## [WHAT IS BEING ASKED]
Reproduce the records below exactly as given.

## [STORED DATA]
☆ ☆ ☆ ☆ ☆

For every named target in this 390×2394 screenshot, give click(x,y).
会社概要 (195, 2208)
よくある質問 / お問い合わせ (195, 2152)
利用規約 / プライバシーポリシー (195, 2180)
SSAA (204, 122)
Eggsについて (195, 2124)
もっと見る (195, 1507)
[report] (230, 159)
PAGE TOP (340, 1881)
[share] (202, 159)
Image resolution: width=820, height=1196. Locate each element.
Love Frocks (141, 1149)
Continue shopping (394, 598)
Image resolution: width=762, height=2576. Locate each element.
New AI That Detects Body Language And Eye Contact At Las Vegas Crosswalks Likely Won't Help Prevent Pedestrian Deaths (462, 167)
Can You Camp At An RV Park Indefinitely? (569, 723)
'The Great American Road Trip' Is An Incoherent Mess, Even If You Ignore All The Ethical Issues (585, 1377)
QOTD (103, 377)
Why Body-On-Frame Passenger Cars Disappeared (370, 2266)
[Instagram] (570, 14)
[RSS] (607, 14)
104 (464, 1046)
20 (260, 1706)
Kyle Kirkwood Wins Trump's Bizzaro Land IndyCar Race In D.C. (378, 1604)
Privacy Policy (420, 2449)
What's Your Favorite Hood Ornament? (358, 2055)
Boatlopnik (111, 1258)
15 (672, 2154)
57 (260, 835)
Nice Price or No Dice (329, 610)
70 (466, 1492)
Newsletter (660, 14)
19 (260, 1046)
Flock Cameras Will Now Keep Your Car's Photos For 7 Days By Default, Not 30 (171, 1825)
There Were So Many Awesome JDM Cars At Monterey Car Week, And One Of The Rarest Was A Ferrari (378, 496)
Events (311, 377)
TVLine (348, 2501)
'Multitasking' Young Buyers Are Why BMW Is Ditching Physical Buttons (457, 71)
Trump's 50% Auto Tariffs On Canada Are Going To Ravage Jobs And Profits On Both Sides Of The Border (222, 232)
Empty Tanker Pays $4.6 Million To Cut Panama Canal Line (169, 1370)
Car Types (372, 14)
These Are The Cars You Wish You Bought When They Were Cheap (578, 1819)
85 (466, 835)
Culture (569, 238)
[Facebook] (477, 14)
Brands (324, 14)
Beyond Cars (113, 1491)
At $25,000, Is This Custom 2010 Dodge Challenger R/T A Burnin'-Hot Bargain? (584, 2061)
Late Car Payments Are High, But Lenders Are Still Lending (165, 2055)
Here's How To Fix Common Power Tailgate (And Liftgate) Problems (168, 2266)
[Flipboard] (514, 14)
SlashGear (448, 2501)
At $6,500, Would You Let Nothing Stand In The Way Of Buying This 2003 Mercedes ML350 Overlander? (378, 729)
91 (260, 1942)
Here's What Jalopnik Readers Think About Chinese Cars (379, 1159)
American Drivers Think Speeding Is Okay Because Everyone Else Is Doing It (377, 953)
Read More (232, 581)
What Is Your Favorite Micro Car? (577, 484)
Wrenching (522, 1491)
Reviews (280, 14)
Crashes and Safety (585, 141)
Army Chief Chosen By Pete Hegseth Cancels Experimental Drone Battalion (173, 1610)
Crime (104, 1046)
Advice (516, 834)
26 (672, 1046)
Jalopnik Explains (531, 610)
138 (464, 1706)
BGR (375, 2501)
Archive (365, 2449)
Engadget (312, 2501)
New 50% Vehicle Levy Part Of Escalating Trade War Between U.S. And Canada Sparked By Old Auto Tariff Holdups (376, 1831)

☆ ☆ ☆ ☆ ☆

## [ANSWER TO THIS TASK]
For every named target in this 390×2394 screenshot, give click(x,y).
会社概要 (195, 2208)
よくある質問 / お問い合わせ (195, 2152)
利用規約 / プライバシーポリシー (195, 2180)
SSAA (204, 122)
Eggsについて (195, 2124)
もっと見る (195, 1507)
[report] (230, 159)
PAGE TOP (340, 1881)
[share] (202, 159)
Image resolution: width=820, height=1196. Locate each element.
Love Frocks (141, 1149)
Continue shopping (394, 598)
Image resolution: width=762, height=2576. Locate each element.
New AI That Detects Body Language And Eye Contact At Las Vegas Crosswalks Likely Won't Help Prevent Pedestrian Deaths (462, 167)
Can You Camp At An RV Park Indefinitely? (569, 723)
'The Great American Road Trip' Is An Incoherent Mess, Even If You Ignore All The Ethical Issues (585, 1377)
QOTD (103, 377)
Why Body-On-Frame Passenger Cars Disappeared (370, 2266)
[Instagram] (570, 14)
[RSS] (607, 14)
104 (464, 1046)
20 (260, 1706)
Kyle Kirkwood Wins Trump's Bizzaro Land IndyCar Race In D.C. (378, 1604)
Privacy Policy (420, 2449)
What's Your Favorite Hood Ornament? (358, 2055)
Boatlopnik (111, 1258)
15 (672, 2154)
57 (260, 835)
Nice Price or No Dice (329, 610)
70 (466, 1492)
Newsletter (660, 14)
19 (260, 1046)
Flock Cameras Will Now Keep Your Car's Photos For 7 Days By Default, Not 30 (171, 1825)
There Were So Many Awesome JDM Cars At Monterey Car Week, And One Of The Rarest Was A Ferrari (378, 496)
Events (311, 377)
TVLine (348, 2501)
'Multitasking' Young Buyers Are Why BMW Is Ditching Physical Buttons (457, 71)
Trump's 50% Auto Tariffs On Canada Are Going To Ravage Jobs And Profits On Both Sides Of The Border (222, 232)
Empty Tanker Pays $4.6 Million To Cut Panama Canal Line (169, 1370)
Car Types (372, 14)
These Are The Cars You Wish You Bought When They Were Cheap (578, 1819)
85 (466, 835)
Culture (569, 238)
[Facebook] (477, 14)
Brands (324, 14)
Beyond Cars (113, 1491)
At $25,000, Is This Custom 2010 Dodge Challenger R/T A Burnin'-Hot Bargain? (584, 2061)
Late Car Payments Are High, But Lenders Are Still Lending (165, 2055)
Here's How To Fix Common Power Tailgate (And Liftgate) Problems (168, 2266)
[Flipboard] (514, 14)
SlashGear (448, 2501)
At $6,500, Would You Let Nothing Stand In The Way Of Buying This 2003 Mercedes ML350 Overlander? (378, 729)
91 (260, 1942)
Here's What Jalopnik Readers Think About Chinese Cars (379, 1159)
American Drivers Think Speeding Is Okay Because Everyone Else Is Doing It (377, 953)
Read More (232, 581)
What Is Your Favorite Micro Car? (577, 484)
Wrenching (522, 1491)
Reviews (280, 14)
Crashes and Safety (585, 141)
Army Chief Chosen By Pete Hegseth Cancels Experimental Drone Battalion (173, 1610)
Crime (104, 1046)
Advice (516, 834)
26 (672, 1046)
Jalopnik Explains (531, 610)
138 (464, 1706)
BGR (375, 2501)
Archive (365, 2449)
Engadget (312, 2501)
New 50% Vehicle Levy Part Of Escalating Trade War Between U.S. And Canada Sparked By Old Auto Tariff Holdups (376, 1831)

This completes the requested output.